Forty-five years on, Destroyer is rightly considered a Kiss classic, arguably the group's finest studio effort and a favorite of many in the Kiss Army. It also has a deserved spot on many magazine polls of the greatest albums of all time.

But Paul Stanley tells UCR that approval wasn't the case in the spring of 1976, in the immediate wake of the album's release.

"Destroyer was pivotal for us, a real a raise-the-bar moment," he recalls. "And interestingly, it wasn't initially met and embraced in the way we had hoped because, let's face it, it didn't sound like Kiss Alive! But over time it became a part of who we are and who we're perceived to be, and the songs just transcend, perhaps, the initial resistance to the sonics or the instrumentation."

The aftermath of Alive!'s breakthrough success did help push Destroyer to No. 11 on the Billboard 200, Kiss' best showing, and, over time, to double-platinum sales. Its initial singles, however — "Shout It Out Loud" and "Flaming Youth" — fell well below "Rock and Roll All Nite's" Top 15 peak. The issue, Stanley notes, was that in stepping up its game with producer Bob Ezrin — then a veteran of classic albums for Alice Cooper and Lou Reed — the band entered a kind of depth and sonic polish that was foreign, and on first listen off-putting for those who liked their Kiss raw and sloppy.

"There were a lot of things going on that we hadn't done," Stanley says. "We had never used pianos, and I don't mean as frills on a song, but we actually fortified guitars with pianos to make the chords bigger. And I think some people were thrown by all of that. But ultimately more songs from Destroyer over the years have been in our shows and in the set than any others."

Listen to Kiss' 'Shout It Out Loud'

Stanley, in fact, remembers Destroyer as "a do-or-die project for us, because we were coming off this live album that had broken us to the public and made us a phenomenon, and we were aware that we could just as easily go back to where we had been just before Kiss Alive!, and we had to make sure the next album transcended what we had done before and up our game.

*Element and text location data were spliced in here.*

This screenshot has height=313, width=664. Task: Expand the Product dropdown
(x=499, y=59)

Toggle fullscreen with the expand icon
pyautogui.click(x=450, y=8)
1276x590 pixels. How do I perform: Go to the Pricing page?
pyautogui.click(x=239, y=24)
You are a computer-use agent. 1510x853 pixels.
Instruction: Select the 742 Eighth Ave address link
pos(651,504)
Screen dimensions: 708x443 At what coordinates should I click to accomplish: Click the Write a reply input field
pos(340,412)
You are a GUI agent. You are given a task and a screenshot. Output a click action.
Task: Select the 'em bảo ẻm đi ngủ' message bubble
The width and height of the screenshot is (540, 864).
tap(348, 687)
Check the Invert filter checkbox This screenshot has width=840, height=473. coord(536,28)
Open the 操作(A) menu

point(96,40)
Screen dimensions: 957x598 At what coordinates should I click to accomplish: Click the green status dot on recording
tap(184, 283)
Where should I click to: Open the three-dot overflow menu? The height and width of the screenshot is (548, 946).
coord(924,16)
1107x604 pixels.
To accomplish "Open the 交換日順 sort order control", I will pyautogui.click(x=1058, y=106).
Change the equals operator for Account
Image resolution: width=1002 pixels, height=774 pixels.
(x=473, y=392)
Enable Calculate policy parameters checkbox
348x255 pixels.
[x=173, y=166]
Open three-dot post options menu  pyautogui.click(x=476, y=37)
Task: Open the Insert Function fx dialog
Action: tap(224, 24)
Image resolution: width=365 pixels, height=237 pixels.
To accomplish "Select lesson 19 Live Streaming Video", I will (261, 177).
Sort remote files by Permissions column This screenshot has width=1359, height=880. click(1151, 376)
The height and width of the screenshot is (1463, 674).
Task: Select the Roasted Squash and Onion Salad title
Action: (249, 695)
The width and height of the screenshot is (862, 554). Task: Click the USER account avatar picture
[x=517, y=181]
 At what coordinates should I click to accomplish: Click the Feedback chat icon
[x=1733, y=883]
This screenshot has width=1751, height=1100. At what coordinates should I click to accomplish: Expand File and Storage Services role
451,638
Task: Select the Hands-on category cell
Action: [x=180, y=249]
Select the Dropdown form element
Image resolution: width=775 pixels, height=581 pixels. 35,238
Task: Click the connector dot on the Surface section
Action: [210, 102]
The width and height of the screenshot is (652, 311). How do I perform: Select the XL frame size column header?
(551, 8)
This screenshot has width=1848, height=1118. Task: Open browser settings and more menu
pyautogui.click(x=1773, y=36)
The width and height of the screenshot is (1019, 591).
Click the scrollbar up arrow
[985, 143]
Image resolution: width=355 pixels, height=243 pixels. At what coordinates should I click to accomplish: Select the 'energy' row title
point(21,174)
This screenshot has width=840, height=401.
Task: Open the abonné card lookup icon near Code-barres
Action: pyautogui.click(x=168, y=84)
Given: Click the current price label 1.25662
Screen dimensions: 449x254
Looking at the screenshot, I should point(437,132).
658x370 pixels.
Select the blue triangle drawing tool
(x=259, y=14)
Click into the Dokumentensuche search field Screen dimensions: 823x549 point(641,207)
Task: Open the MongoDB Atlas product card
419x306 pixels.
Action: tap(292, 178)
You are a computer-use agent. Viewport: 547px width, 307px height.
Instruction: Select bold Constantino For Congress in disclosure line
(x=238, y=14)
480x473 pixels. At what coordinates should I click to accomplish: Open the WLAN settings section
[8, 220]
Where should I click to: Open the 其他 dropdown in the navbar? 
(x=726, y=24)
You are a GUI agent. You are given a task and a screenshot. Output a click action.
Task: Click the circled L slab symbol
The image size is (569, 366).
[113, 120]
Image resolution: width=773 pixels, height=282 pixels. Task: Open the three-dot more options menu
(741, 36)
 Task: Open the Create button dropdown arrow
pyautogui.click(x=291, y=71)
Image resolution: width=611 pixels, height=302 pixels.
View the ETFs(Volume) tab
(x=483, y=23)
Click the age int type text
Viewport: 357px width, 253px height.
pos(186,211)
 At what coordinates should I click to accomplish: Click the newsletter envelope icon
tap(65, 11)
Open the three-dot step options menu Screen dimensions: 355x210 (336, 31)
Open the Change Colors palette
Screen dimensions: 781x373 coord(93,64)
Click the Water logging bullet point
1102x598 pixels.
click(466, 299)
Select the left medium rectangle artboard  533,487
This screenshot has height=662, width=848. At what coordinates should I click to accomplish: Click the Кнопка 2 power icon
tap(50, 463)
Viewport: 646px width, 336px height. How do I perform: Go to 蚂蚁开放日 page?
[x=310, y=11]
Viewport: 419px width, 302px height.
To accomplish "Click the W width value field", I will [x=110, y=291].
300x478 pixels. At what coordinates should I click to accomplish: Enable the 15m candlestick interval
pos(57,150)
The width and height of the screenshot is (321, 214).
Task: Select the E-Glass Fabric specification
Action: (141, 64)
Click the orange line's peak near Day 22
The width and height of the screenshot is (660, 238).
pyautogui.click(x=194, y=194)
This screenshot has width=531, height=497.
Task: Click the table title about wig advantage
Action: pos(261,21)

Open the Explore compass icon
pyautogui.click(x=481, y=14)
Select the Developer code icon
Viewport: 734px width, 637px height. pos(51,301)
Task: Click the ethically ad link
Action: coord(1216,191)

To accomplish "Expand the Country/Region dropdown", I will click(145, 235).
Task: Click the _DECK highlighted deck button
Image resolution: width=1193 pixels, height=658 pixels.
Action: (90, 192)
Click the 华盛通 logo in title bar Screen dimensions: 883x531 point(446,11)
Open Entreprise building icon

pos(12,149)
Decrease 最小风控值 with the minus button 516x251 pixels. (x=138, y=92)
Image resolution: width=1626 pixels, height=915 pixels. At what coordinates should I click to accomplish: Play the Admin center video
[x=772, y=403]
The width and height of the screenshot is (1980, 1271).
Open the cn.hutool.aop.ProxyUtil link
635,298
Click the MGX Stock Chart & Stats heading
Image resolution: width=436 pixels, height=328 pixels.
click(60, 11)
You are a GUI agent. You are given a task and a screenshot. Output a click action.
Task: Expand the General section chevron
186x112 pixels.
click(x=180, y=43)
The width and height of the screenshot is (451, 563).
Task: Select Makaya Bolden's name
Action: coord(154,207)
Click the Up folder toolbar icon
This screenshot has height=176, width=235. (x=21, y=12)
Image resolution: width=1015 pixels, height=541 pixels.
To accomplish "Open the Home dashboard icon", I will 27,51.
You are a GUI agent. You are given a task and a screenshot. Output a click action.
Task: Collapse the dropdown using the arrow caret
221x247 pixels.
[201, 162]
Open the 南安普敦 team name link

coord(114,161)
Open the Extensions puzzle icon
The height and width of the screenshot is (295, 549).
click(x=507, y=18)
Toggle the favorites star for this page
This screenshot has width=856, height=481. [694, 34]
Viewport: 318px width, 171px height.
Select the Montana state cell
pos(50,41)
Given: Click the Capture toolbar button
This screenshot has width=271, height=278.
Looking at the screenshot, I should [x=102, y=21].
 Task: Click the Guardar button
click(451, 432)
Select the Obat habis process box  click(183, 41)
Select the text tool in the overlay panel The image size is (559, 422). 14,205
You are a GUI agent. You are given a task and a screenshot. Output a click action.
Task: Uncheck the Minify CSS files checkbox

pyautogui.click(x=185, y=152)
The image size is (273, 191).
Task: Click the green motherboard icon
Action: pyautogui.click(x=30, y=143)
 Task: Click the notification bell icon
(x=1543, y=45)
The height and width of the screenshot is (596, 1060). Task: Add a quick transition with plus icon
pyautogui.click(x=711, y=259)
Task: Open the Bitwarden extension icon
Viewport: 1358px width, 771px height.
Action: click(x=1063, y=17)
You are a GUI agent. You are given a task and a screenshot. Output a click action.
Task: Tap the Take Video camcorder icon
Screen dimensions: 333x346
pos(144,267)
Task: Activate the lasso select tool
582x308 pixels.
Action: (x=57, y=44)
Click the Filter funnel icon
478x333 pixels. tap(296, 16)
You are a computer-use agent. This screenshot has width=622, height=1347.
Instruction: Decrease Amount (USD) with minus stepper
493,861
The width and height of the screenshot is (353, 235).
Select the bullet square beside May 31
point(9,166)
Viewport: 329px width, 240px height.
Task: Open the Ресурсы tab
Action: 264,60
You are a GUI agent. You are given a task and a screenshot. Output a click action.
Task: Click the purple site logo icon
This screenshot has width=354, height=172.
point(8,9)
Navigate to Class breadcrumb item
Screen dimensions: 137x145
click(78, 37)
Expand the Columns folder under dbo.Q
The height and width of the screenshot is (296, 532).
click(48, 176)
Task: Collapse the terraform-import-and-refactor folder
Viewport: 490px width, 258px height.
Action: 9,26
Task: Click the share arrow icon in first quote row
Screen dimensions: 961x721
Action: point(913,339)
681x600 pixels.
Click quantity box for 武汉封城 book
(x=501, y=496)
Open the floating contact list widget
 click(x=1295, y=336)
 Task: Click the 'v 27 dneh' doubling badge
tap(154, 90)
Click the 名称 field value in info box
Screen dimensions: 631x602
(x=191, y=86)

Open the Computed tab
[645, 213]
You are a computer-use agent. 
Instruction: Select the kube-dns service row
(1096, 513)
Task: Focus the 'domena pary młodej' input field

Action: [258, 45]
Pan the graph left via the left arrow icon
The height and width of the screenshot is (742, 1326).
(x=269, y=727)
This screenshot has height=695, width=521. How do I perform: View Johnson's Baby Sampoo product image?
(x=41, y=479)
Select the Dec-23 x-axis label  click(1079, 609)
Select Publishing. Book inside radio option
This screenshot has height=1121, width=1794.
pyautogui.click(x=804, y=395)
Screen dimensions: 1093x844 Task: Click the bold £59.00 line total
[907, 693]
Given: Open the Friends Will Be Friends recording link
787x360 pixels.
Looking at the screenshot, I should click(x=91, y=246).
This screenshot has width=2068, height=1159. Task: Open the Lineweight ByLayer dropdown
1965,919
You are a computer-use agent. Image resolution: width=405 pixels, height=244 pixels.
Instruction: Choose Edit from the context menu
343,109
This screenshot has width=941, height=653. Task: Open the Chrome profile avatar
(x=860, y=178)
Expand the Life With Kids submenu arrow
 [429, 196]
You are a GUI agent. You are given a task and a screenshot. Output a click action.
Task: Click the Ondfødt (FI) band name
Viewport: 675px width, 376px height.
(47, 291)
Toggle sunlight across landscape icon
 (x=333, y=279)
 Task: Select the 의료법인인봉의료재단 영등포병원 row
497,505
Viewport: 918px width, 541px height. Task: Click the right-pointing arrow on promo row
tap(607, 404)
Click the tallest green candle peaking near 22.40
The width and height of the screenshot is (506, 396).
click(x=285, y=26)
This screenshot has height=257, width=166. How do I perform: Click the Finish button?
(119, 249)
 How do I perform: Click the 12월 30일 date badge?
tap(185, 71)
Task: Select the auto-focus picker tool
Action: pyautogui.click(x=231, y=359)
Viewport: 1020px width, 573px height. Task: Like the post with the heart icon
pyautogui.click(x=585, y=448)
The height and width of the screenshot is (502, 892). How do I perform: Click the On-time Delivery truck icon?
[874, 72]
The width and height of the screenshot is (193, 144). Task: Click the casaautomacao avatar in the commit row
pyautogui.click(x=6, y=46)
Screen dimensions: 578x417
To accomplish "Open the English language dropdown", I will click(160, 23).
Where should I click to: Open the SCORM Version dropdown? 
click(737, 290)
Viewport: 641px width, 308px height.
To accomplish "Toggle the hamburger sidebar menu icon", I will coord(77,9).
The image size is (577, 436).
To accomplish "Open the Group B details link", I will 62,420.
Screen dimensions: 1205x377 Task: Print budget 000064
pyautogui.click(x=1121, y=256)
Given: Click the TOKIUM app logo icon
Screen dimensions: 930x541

"We were a bunch of guys who had suddenly hit the big time and really didn't have the acumen or the discipline to take it to the next step, and Bob Ezrin was intrinsic in that happening. The collaboration with him was an education, really. Bob was a taskmaster, but he brought out something in us that we fought for. It was a matter of taking off the blinders and seeing things in IMAX."

Even though Destroyer marked its 45th anniversary in March, Kiss will celebrate with the release of a new Super Deluxe edition on Nov. 19 that features a remastered version of the album, a batch of previously unreleased demos (including "Detroit Rock City" and an acoustic guitar version of "Beth"), single edits and a May 1976 concert from Paris.

"Some of those songs were created from bits and pieces, and it was exciting," Stanley says of the Destroyer process. "It was a different way to work, and [Ezrin] was very adamant in terms of the lyrics that it not be what we had done before, which was really singing about our experiences as a rock band, sex and partying. Those certainly were important and remain important, but he wanted us to expand those horizons, which we did. That's why I think [Destroyer] holds up after all these years."

Currently on break after its recent Kiss Kruise, the band resumes its End of the Road farewell tour on March 19 in Australia with dates also booked in South America and Europe. Kiss are slated to wrap things up for good before the end of 2022 in New York City, though a date and location haven't been announced yet. A Netflix biopic, Shout It Out Loud, is also in motion, chronicling the band's first four years.